Here’s a sneak preview of the new issue of Welsh Housing Quarterly that will be published and online this week.

The theme for our Winter 2022 issue is supply and we have good news and bad news for affordable housing. The positive things to report are new investment in the draft budget for the next three years and evidence that local authorities are re-engaging as developers of new homes. Simon Inkson and Robin Staines report on the first results from the Council House Building at Scale and Pace Project while Mike Ingram and Andrew Freegard tell us about Vale of Glamorgan’s plans for the future.

The negative factors that have emerged in the last few months are the supply chain challenges that risk undermining ambitions for new homes and improvements to the existing stock alike. Matt Kennedy reports on a survey by Tyfu Tai Cymru while Claire Shiland and Kath Webb tell us about the impacts at Grŵp Cynefin and Caerphilly Homes.

In reality, of course, these issues are wrapped up together. Matt Dicks considers the draft budget in the context of the competing priorities of new supply and decarbonisation, while Sarah Prescott looks at the different funding strategies involved in each in her latest finance update.

The major political news in the last quarter has been the signing of the Co-operation Agreement between Welsh Labour and Plaid Cymru. We have an interview with Plaid housing spokesperson Mabon ap Gwynfor on what he sees as the priorities ahead. He discusses the right to adequate housing, second homes, rent control, ending homelessness and much more.

- _ACTIONS TO TAKE_:
• A. List the specific topics that the Welsh Housing Quarterly preview says Mabon ap Gwynfor discusses in his interview.
• B. Write out the Welsh Housing Quarterly preview word for word, between "In reality, of" and "latest finance update.", inclusive.

- _SOURCE MATERIAL_:
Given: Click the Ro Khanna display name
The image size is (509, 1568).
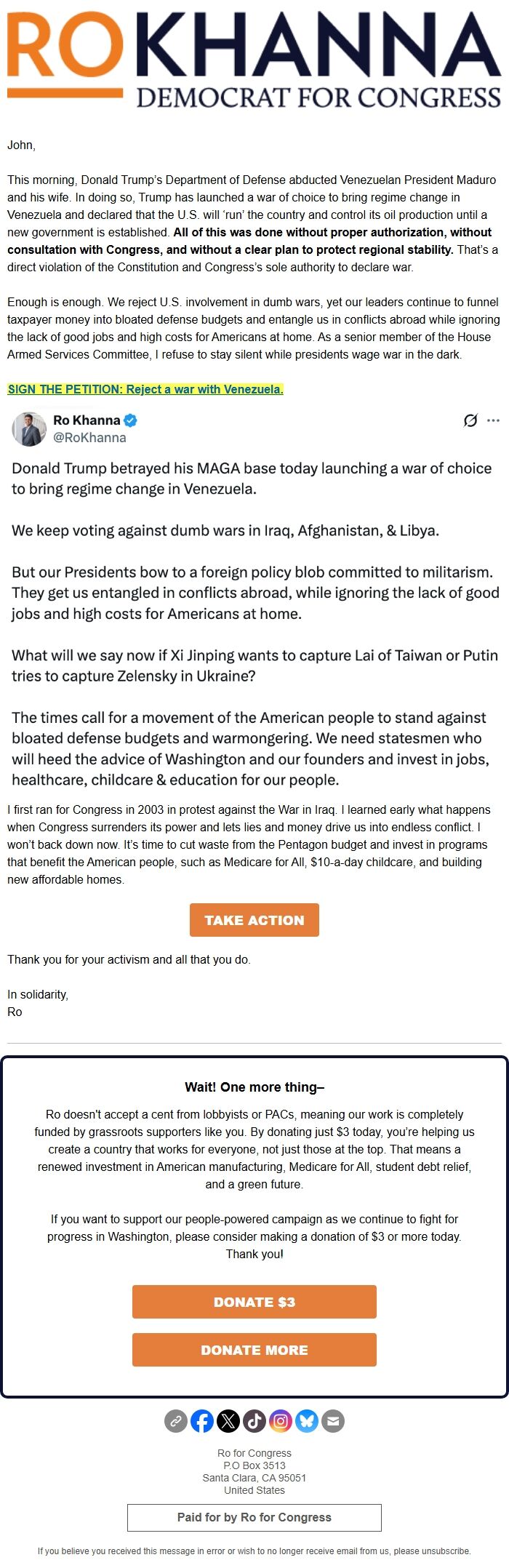Looking at the screenshot, I should (x=88, y=420).
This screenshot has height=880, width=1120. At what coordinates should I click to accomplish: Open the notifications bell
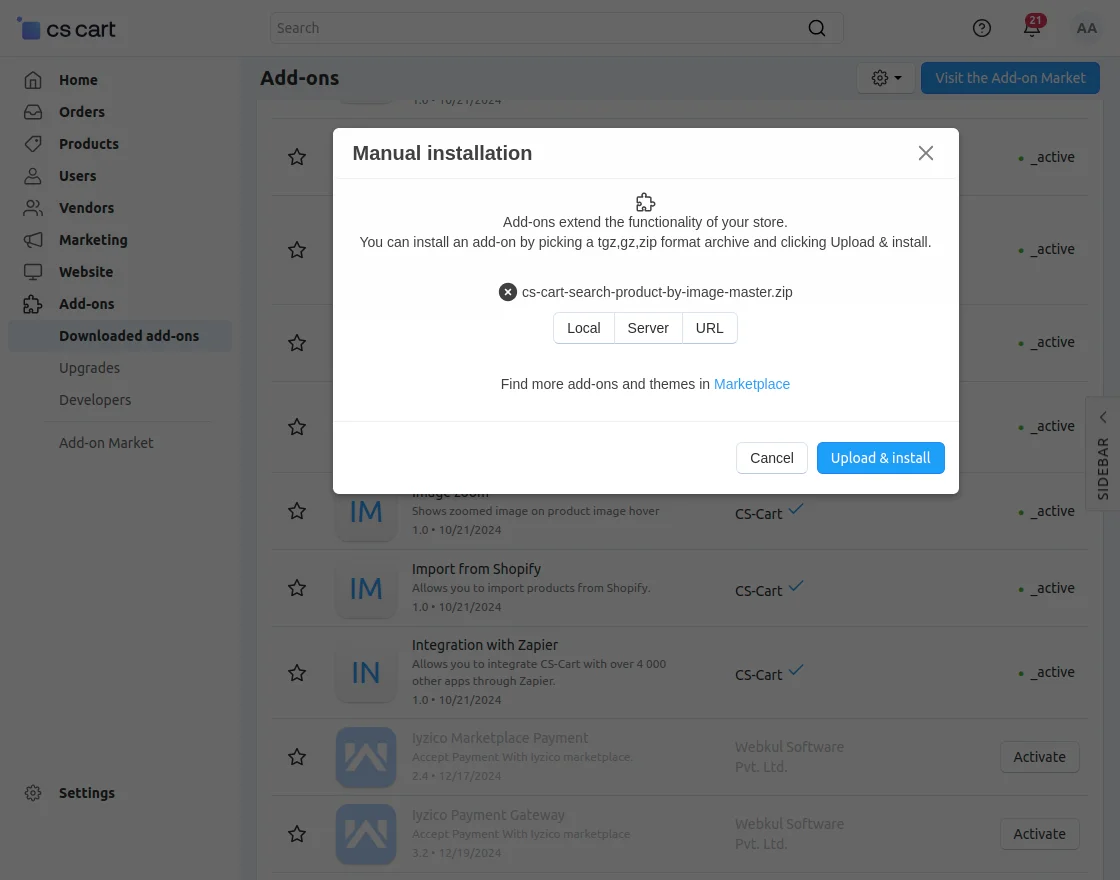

- _OUTPUTS FOR THE TASKS_:
• A.
- the right to adequate housing
- second homes
- rent control
- ending homelessness

• B.
In reality, of course, these issues are wrapped up together. Matt Dicks considers the draft budget in the context of the competing priorities of new supply and decarbonisation, while Sarah Prescott looks at the different funding strategies involved in each in her latest finance update.